Certamente, il lavoro del tutor didattico può essere suddiviso in cinque fasi. Si parte a settembre con gli incontri a casa e gli obiettivi per l’anno che è appena iniziato. Tra novembre e dicembre, dopo i primi incontri con la scuola, viene compilato il PDP che viene poi controfirmato dalla famiglia e dall’utente. A gennaio, sulla base dei risultati del primo quadrimestre, viene stilato un primo resoconto del lavoro svolto. A marzo si concentrano gli incontri pomeridiani con i professori e gli ultimi colloqui dell’anno scolastico. A giugno, infine, il tutor trasferisce alla famiglia quanto fatto nel corso dell’anno scolastico in base agli obiettivi prefissati.
Non c’è il rischio che sia crei una sorta di dipendenza del ragazzo nei confronti del tutor?
No, perché la funzione di raccordo che il tutor ha nelle prime fasi del progetto va man mano allentandosi, proprio perché l’obiettivo a lungo termine è quello di rendere autonomo l’utente e, quindi, anche la famiglia.
Concretamente come opera un tutor? Come riesce a trasferire al ragazzo la giusta organizzazione per le attività di studio?

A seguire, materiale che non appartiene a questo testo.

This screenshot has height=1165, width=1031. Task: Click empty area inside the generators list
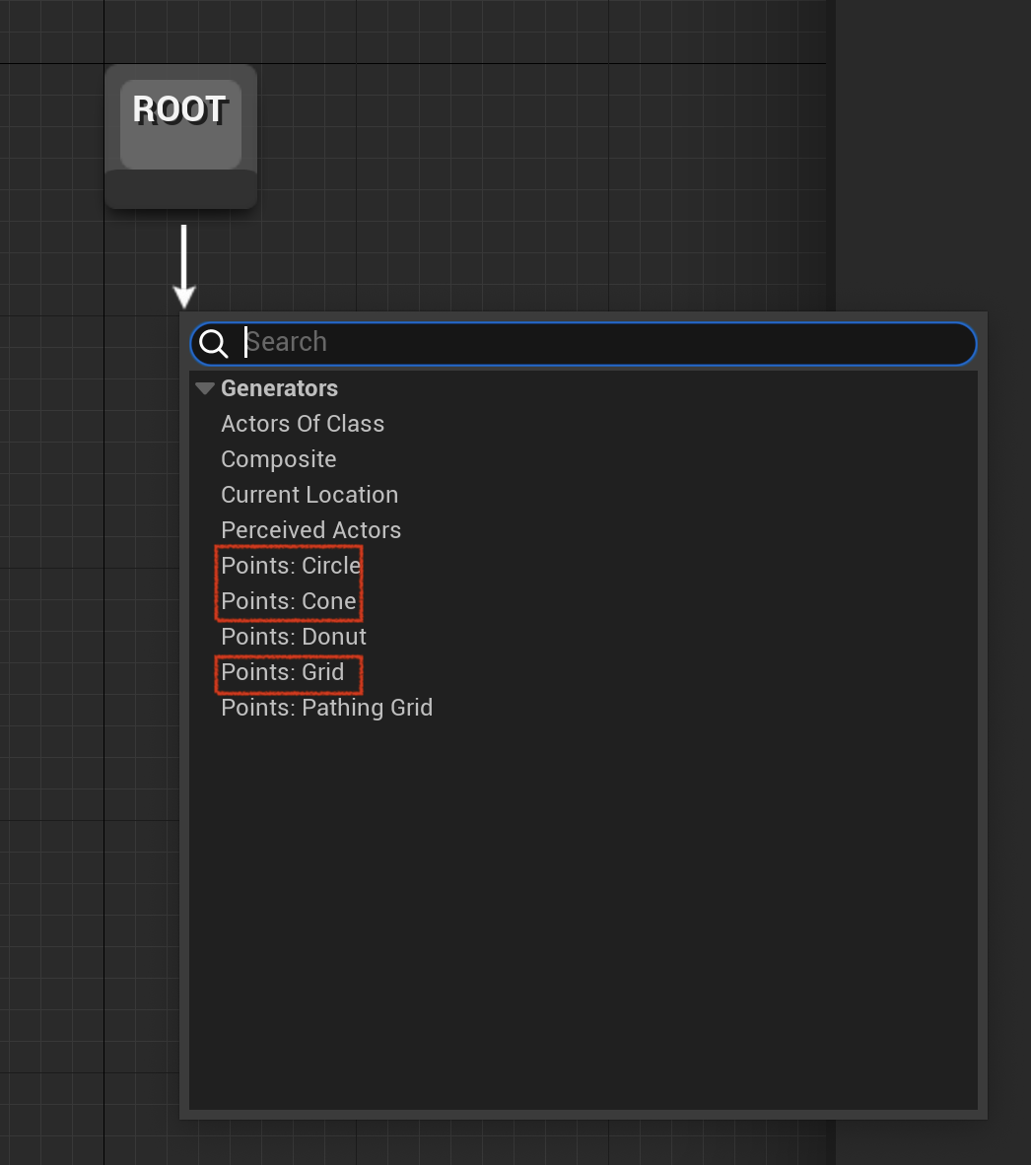[584, 914]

Prima di tutto deve comprendere quali sono le principali difficoltà nello studio, in modo da pensare a quale sia la metodologia migliore da usare nelle ore di lavoro. Viene spesso insegnato l’utilizzo di mappe concettuali, schemi, come prendere appunti e altri metodi fondamentali dello studio. Così come sono molto utili anche strumenti come il calendario, il diario di lavoro o l’uso dell’orologio per gestire al meglio il fattore tempo. E’ un lavoro complesso che va in profondità e che diventa fondamentale per la crescita e la piena maturità dei ragazzi che presentano difficoltà di varia natura.